この欠陥により、弱い形式の公開SSH鍵が作成されていました。脆弱な鍵はエントロピーが低く作成されるため、鍵が複製される確率が高くなります。
GitKrakenのエンジニアリングチームは、バージョン8.0.1の時点で、従来のSSH鍵生成ライブラリを新しいものに置き換えることで、この問題を修正しました。注:バージョン8.0.1以降にアップグレードしたユーザーは、GitKrakenで生成された鍵が影響を受けるバージョンで生成されたものであれば、引き続き鍵を交換する必要があります。
また、Gitホスティングサービスを提供しているGitHub、Bitbucket、GitLab、およびAzure DevOpsにも連絡を取り、この問題について注意を促しました。これらのプロバイダーと緊密に連携し、使用されていた脆弱な公開鍵を無効にしました。可能な限り、影響を受けた鍵は、Gitホスティングサービスプロバイダーによって永久的にブロックされています。
今回の大量失効は、GitKrakenを開発したアリゾナ州のソフトウェア企業Axosoft社の要請によるもので、同社は自社のソフトウェアにセキュリティ上の欠陥があることを発見した企業でもあります。
Axosoft社はブログ記事で、GitKrakenアプリのバージョン7.6.x、7.7.x、8.0.0では、「keypair」というライブラリを使用してSSHキーを生成し、開発者がGitKrakenアプリをAzure DevOps、GitHub、GitLab、BitBucketなどのリモートGitソースコードホスティングサーバーのアカウントに接続できるようにしていたと説明しています。
しかし、Axosoft社によると、このライブラリの古いバージョンではエントロピーの低いRSA鍵が生成されるため、攻撃者は特定の条件下でこのライブラリを使用して、重複したSSH鍵を生成することができるとのことです。

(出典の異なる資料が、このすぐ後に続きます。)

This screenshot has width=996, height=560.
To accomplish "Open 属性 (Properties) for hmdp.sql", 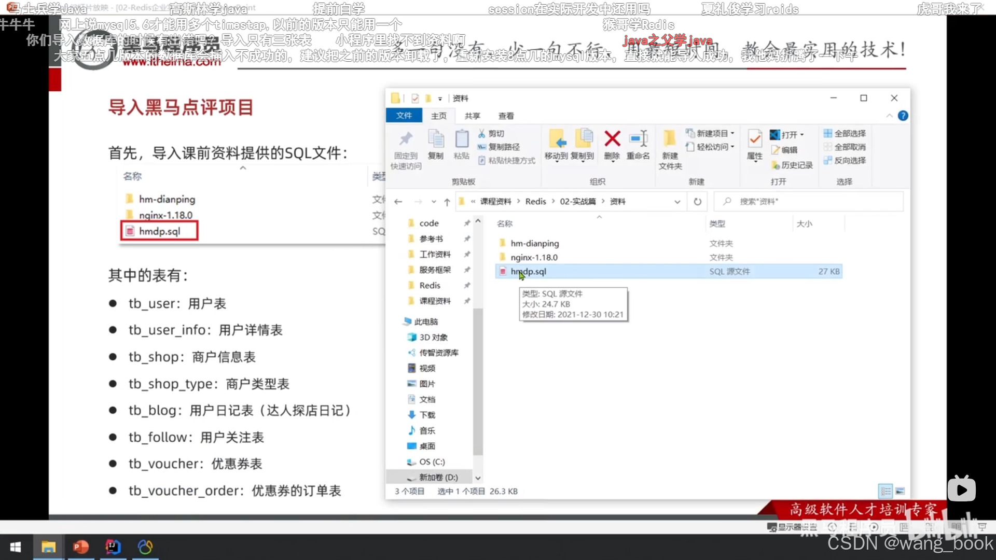I will coord(754,146).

攻撃者は、この鍵を使ってユーザーのアカウントにアクセスし、プロプライエタリなソースコードを盗むことができるとのことです。
Axosoft社は、この問題を発見してすぐにGitKrakenアプリ内のキーペアライブラリを交換し、バージョン8.0.1をリリースして、4社に通知したと述べています。
Axosoft社のブログ投稿後まもなく、Azure DevOps、GitHub、GitLab、AtlassianのBitBucketのセキュリティチームは、ソースコードの同期にGitKrakenアプリが使用されていたアカウントに接続されていたすべてのSSHキーの失効を開始しました。
4社は現在、別のGitクライアントを使用するか、更新されたGitKrakenアプリを使用して新しいSSHキーを生成するようユーザーに求めています。
Axosoft社と4社は、今のところ攻撃者がこのバグを利用してアカウントを侵害したという証拠は見つかっていないと述べています。
また、GitHubは、Gitクライアントに限らず、他のソフトウェアアプリケーションの開発者に対しても、脆弱なキーペアライブラリを使用していないかどうかを確認し、適宜コードを更新するよう求めています。